Eleştirilen yanlarımızın başında ise 236 adet öncelik göstermiş olmamız geliyor. Doğru; neyin gerçek öncelik olduğunu anlamak zorlaşıyor olmalı. Bu sayı, aslında, bizim teknolojiyi kullanmaya ne kadar yatkın olduğumuzun da bir kanıtı. Ama, bu sene hangi projelere destek var diye bakınca, içme ve atık su arıtma, müze kurma gibi teknoloji açısından ilk sıraları yakalamayan konularda projeleri görüyoruz. Kaynağın, elbette AB tarafından uygun görülen alanlara verildiğini akılda tutmakla birlikte, bizim önerdiğimiz projelere verildiğini unutmayalım. Müze kurmak ve su arıtmaya kaynak verilmişse, demek ki biz öyle istemişiz!

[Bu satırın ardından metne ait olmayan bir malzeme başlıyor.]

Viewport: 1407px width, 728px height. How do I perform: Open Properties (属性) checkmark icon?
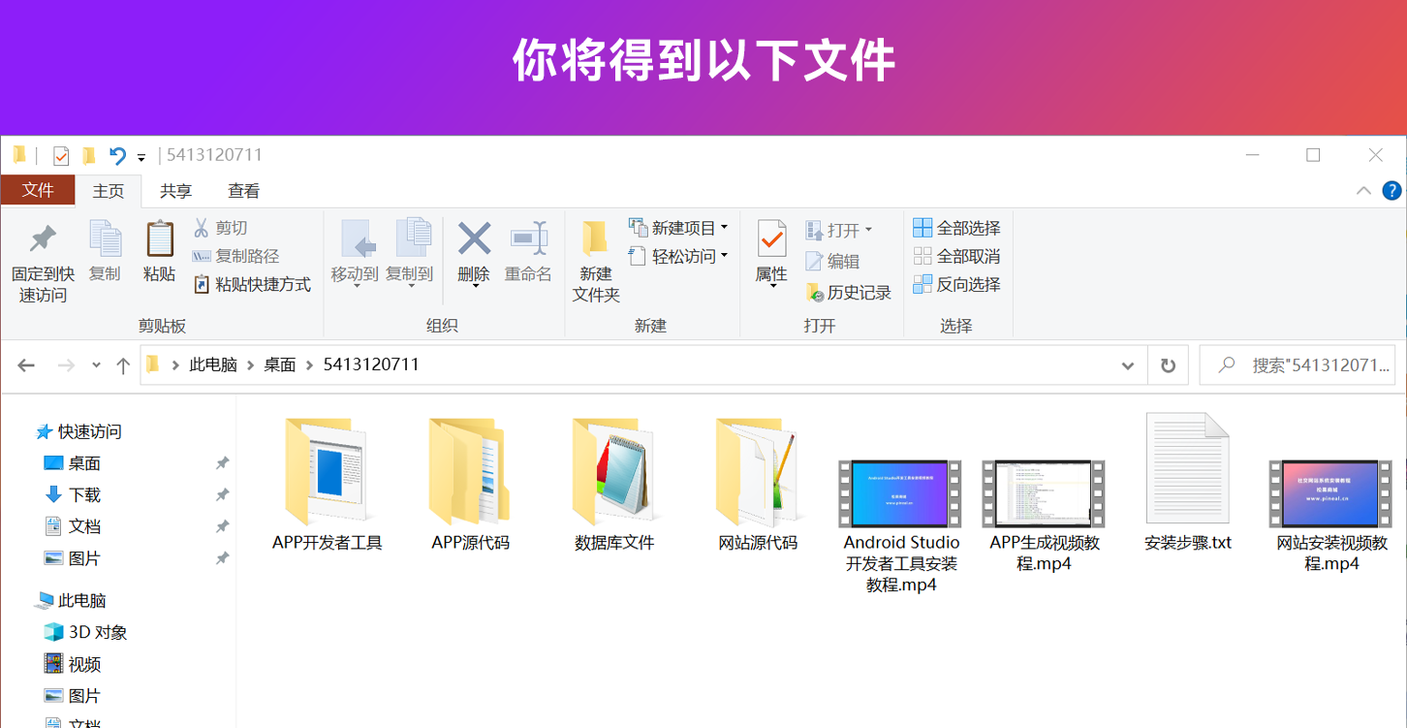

Geçtiğimiz haftalarda, Türkiye 29 sağlık bölgesine ayrıldı, bu bölgelerdeki sağlık olanaklarını eşitlemeyi amaçlayan yaklaşım yürürlüğe girdi. Olanakların en verimli şekilde kullanılmasını sağlayan, hastaların o hastaneden bu hastaneye sevk edilmeden doğrudan sonuç alacak yere yönlendirilmelerinden başlayıp, taburcu edildikten sonra, ilaç tedavisinin sonuna kadar da kollanacağı bir bilişim çözümünü özlüyorum. Bunu hem kendi insanımız için, hem de AB’nin hastalarını uçağa koyup Türkiye’ye getirip, burada tedavi, gerekirse ameliyat edip, bakımını yapıp sağlığına kavuşturup, ülkelerine geri yollamak için istiyorum. Üç aşağı beş yukarı, bunu yapan AB’li sağlık sigortaları yok değil. Bu alan, hem ülkenin saygınlığını artıran, hem de iyi para bırakan bir alan olduğu için, kanımca yaygınlaştırılmalı. AB buna destek verir düşüncesindeyim.